■ **Task details**
Using the word "arrow" as the filter, copy each matching line from the records.

■ **Extracted data**
========

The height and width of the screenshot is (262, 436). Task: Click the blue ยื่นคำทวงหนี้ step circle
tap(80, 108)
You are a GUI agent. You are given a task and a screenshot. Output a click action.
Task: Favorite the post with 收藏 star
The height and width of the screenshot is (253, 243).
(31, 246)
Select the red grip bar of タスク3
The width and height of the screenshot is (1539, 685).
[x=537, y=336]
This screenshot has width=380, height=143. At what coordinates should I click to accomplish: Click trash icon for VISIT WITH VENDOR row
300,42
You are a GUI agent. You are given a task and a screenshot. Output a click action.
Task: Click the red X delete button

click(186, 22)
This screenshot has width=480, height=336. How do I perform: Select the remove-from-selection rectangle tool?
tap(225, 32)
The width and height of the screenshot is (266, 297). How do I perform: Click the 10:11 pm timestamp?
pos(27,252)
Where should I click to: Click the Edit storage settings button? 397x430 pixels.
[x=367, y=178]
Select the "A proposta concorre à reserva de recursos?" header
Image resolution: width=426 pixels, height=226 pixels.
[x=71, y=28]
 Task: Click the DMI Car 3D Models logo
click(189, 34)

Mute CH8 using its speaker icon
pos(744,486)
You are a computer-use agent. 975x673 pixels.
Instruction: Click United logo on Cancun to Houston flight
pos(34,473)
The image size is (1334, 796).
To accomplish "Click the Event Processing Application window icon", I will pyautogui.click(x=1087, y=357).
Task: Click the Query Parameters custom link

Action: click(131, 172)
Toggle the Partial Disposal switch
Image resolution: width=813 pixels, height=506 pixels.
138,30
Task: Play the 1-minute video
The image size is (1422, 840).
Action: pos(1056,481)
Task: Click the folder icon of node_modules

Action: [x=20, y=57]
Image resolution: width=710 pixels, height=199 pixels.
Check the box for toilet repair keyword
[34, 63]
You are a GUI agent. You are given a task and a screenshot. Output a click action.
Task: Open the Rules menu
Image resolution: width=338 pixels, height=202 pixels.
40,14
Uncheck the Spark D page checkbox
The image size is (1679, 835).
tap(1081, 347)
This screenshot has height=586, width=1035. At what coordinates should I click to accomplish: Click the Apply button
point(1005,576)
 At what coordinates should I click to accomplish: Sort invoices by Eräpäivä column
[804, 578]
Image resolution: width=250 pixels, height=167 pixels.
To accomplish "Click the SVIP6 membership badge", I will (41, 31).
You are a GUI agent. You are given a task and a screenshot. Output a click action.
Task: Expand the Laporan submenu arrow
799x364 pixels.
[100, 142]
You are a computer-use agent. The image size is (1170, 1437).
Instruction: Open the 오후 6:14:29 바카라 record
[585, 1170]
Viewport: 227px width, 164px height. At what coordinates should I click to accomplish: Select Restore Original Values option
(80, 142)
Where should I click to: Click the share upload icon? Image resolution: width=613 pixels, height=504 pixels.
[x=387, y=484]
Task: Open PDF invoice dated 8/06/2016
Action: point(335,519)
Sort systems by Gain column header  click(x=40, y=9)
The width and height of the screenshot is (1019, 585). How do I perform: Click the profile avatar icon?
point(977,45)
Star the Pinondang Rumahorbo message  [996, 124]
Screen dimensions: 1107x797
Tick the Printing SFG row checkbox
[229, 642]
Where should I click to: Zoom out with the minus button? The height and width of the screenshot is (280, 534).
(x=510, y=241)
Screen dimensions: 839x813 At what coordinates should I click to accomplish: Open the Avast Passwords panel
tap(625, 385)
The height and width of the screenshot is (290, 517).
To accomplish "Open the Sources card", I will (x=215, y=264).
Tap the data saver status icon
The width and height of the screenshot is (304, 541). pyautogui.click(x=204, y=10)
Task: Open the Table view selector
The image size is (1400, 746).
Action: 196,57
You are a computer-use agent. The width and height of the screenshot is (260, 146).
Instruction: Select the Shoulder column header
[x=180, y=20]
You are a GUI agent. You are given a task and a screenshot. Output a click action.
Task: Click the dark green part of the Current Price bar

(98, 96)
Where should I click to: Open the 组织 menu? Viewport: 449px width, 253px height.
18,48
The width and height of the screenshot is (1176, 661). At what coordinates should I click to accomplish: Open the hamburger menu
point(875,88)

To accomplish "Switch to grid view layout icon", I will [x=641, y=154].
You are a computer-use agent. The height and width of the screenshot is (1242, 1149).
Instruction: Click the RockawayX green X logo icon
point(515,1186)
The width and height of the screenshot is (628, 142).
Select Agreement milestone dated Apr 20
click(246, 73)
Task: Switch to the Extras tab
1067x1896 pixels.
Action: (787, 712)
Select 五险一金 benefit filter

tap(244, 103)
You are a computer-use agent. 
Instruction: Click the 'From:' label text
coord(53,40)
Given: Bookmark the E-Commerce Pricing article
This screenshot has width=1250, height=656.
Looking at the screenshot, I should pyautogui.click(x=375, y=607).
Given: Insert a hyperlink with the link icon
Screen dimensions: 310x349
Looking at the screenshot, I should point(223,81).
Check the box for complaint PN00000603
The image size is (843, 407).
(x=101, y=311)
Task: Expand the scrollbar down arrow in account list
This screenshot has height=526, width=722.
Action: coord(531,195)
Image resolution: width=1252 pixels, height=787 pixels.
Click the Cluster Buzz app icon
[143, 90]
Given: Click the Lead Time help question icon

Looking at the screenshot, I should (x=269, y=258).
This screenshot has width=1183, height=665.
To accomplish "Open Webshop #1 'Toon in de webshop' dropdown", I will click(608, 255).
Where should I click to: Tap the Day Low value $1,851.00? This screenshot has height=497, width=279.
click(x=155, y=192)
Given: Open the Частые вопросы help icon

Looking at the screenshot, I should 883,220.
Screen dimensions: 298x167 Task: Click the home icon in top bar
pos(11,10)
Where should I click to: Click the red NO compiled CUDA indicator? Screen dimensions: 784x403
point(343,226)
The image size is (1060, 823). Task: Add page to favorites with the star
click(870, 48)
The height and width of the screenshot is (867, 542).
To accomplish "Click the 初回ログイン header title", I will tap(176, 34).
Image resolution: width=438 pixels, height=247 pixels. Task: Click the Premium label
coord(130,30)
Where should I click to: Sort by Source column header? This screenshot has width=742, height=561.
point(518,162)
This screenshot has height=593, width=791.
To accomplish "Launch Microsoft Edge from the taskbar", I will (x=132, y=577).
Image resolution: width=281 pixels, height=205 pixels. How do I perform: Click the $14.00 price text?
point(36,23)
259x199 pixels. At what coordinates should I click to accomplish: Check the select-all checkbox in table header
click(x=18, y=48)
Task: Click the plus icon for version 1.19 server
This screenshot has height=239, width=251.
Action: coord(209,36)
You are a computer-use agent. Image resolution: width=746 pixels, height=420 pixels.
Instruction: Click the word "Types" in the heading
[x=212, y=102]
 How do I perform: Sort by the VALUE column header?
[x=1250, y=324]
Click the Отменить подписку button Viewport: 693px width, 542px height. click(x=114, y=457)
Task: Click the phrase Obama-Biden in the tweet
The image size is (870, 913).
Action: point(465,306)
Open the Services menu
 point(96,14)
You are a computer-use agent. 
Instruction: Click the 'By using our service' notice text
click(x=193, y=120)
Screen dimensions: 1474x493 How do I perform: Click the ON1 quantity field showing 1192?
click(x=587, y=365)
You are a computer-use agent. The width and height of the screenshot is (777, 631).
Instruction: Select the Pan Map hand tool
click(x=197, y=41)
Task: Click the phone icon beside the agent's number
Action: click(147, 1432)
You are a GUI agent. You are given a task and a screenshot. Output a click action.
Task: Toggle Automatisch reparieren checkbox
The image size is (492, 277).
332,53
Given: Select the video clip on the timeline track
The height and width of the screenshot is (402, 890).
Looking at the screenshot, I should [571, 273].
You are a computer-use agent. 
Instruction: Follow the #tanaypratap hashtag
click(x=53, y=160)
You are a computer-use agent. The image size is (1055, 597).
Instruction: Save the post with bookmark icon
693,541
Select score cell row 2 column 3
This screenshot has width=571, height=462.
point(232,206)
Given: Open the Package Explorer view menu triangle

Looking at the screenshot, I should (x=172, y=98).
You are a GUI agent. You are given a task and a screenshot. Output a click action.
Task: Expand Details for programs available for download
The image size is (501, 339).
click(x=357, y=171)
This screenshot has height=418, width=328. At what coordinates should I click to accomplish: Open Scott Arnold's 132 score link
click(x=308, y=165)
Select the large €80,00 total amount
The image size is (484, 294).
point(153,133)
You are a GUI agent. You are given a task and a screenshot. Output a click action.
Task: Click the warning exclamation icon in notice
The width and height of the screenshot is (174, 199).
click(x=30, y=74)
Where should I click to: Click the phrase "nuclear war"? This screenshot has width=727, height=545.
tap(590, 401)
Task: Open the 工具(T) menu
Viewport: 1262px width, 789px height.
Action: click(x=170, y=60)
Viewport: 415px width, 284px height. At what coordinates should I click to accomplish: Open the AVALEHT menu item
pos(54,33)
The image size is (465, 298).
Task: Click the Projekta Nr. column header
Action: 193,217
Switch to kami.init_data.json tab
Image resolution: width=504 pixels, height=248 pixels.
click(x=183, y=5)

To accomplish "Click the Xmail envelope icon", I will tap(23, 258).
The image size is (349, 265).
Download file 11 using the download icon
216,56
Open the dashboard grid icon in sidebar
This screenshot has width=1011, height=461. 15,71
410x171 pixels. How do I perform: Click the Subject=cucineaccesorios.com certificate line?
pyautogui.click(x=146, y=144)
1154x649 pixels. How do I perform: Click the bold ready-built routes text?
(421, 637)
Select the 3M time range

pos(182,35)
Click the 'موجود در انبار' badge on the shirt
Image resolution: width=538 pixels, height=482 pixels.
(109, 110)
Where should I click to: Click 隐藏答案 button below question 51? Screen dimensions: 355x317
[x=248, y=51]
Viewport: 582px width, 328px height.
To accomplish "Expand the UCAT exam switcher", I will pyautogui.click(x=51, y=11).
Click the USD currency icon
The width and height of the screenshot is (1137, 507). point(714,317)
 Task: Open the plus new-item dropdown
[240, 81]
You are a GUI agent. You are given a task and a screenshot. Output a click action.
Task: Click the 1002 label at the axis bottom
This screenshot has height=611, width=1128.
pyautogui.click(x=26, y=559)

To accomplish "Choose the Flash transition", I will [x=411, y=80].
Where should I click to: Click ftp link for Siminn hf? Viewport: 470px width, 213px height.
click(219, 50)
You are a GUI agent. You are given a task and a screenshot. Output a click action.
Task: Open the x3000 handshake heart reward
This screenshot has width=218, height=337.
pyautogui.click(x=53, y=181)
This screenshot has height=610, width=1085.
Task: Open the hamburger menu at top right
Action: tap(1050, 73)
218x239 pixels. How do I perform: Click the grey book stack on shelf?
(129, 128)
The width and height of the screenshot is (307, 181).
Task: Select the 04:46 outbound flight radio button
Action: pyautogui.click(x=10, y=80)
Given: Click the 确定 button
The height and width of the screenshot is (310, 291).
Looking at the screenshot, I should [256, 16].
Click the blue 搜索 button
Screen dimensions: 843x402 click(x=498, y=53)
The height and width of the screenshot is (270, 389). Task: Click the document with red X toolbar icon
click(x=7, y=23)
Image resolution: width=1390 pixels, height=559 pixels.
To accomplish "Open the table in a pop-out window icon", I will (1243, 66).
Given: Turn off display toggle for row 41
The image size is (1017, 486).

========

■ **Result of the exercise**
Task: Expand the Laporan submenu arrow
Task: Expand the scrollbar down arrow in account list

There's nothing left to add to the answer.